The specific QI methods and tools were used as follows:
• A root cause analysis was used to identify the causes. The team used the affinity diagram to cluster and identify the main topic areas.
• The team members brainstormed what they wanted to accomplish, how they will know they accomplished it, and changes they would see. The answers to the first question (What are we trying to accomplish?) were serve more people, serve all people who need it, and provide quality customer service. Team members then answered the second question (How will we know that a change is an improvement?) An improvement would be recognized so the client caseload numbers will increase (measurable monthly).
• A flowchart was made, and it documented two processes: the process of a client enrolling in the WIC program and the staff process for the program components.
• The team members identified potential points of the process that could be changed to impact caseload. These points included attending and networking at outside events (understaffing at these events could lead to missed opportunities); on-site enrollment (this is an important process to catch otherwise missed potential clients; it could be a place to focus improvement); WIC staff appointment scheduling (a lot of time is spent scheduling appointments; show-up rates are 40%–50%); intake process (could potentially engage clients in the waiting room and speed up the intake process; mobile triage could potentially help retain clients; potential ideas: group certification, kiosks for clients to self-enter intake info, online appointment process; having clients do work before arriving may speed up process); giving nutritional education; notes by WIC staff (it becomes a customer service issue when clients are left waiting while staff finish notes); assessment, tools, and baby behavior training process; increase languages on website; track website hits (new URL, link to public health homepage). An important decision was needed to focus either on the staff process or client process. This question was put to the team members, who overwhelmingly wanted to focus on staff inputs.
• An affinity diagram was created after using the 5-Whys technique to identify the reasons for the decreased number of WIC enrollees. The nine broad categories include change in demographics, access to appointments, logistics, stigma, fear of government, food security, lack of knowledge of the WIC program, poor experience with WIC, and staff behavior.
• The team used a control versus influence chart to plot the areas for improvement and identified those that the team could control and influence. Six potential solutions were identified as being beyond the team’s ability to influence and to control.
• The team members used ranking/voting to identify the solution. The items were then ranked using a nominal voting procedure. The results were as follows (in order of highest priority):
1. WIC hours vary and are not always from 8 a.m. to 5 p.m.
2. Taking new appointments (calls and walk-ins).
3. (tie) Bad reputation of WIC.
3. (tie) Change awareness that WIC is easy to obtain (versus food stamps).
4. (tie) Staff not “selling” WIC to clients.
4. (tie) Staff have unwilling attitudes.
5. Lack of WIC knowledge and services.
6. Change the attitude of clients who do not think they need WIC.
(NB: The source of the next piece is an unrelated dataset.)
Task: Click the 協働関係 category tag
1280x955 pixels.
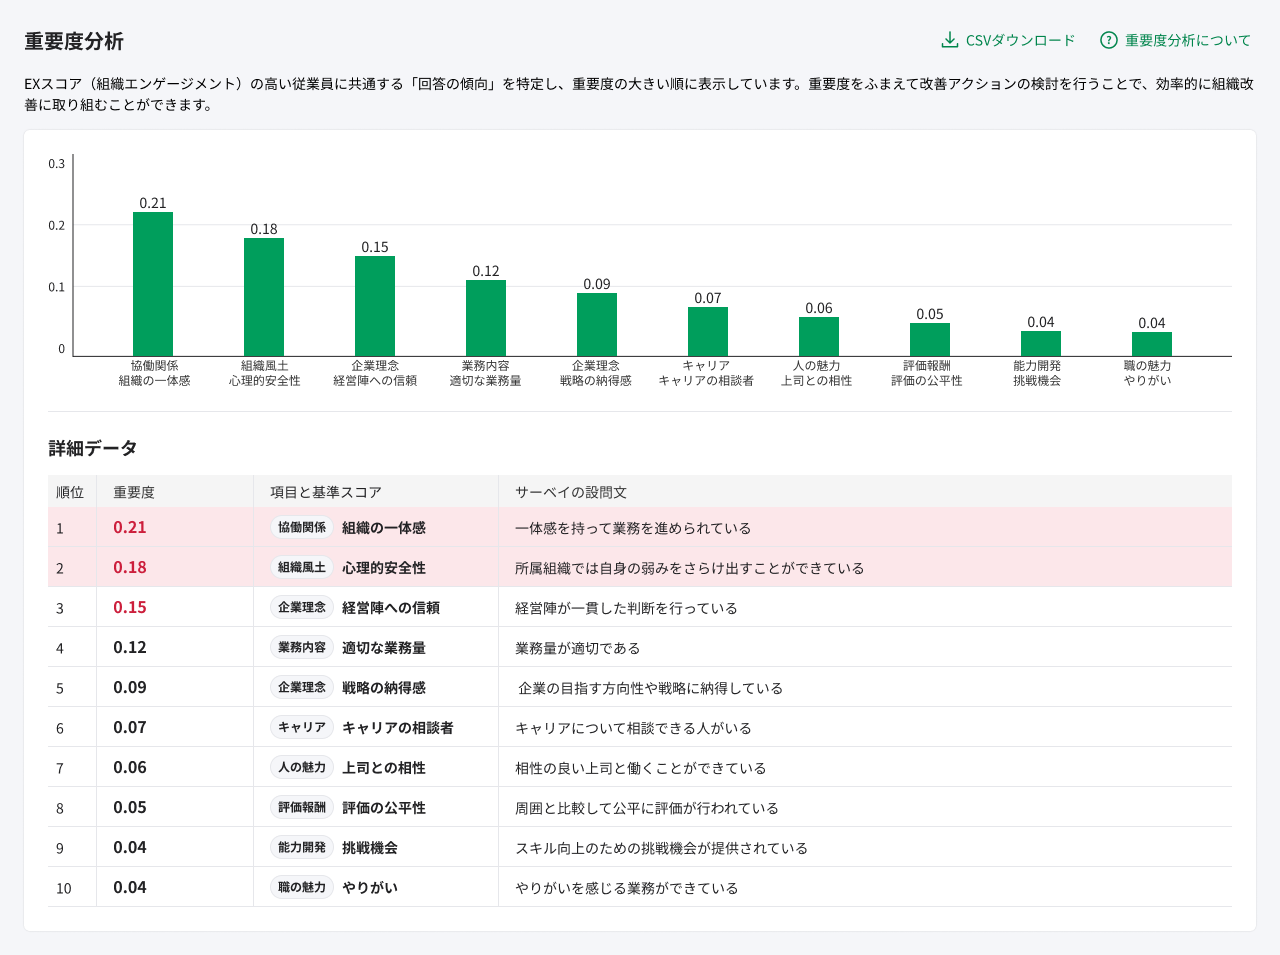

The team describes the QI initiative as follows:
• The team chose one main strategy initiative, which was to implement changes to increase the number of walk-in clients to the clinics. The initiative was chosen after prioritizing bringing new clients into the system as the focus rather than trying to sustain current clients (clinics that took appointments had already started calling clients who had missed their appointments and would continue this approach to maintain those client caseload numbers).
• To increase the number of walk-in clients to the clinics, the team relied on the data analysis of client intake and flow provided by the Office of Epidemiology. Specifically, the team looked at the peak hours for appointments and walk-ins and at the average number of walk-ins or appointments per clinic for January 2013. A second round of analyses was conducted for four clinics for an additional month, June 2013.
• Findings included higher intake volume on Tuesday through Thursdays and the peak hours of client arrival times are 8 a.m., lunch time, and afternoon.
• The results were data-driven decisions to
1. change staff working hours to the hours the clinics were open, which would include staggering staff schedules and heavier staffing during lunch time (11 a.m.–1 p.m.) and on Mondays and Fridays;
2. change the walk-in versus appointment ratio schedules in the clinic; and
3. change one clinic to a walk-in only system.
The QI team implemented the initiative in the following ways:
• Clinic supervisors have started changing staff hours so that more staff were available when clients walk in, and staff are able to take more walk-in clients.
• Two clinics have changed to seeing only walk-in clients, and a third handles mostly walk-in clients (near or around the time of the initiative).
The following people were exposed to the QI initiative:
• All the WIC clinic supervisors have been involved in this initiative. Information from the initiative was presented at all supervisor meetings. Every clinic supervisor was invited to participate in an interview to assess program concerns and to identify solutions to the decreasing caseload problem (interviews with 11 supervisors were completed).
• More than 400 clients who had appointments but did not show up for their appointment were called and asked why they did not keep their appointment.
• Seven staff members from the Office of Epidemiology participated in the project in some way. Two project supervisors and three interns were most heavily involved in the database creation, data inputting, and analyses.
• Six other staff members attended at least one QI team meeting to offer input into the process. These stakeholders included the Community Health Action Division director, the program manager for the Office of Vital Registration, a WIC manager from ADHS, two county WIC regional managers, and the WIC trainer.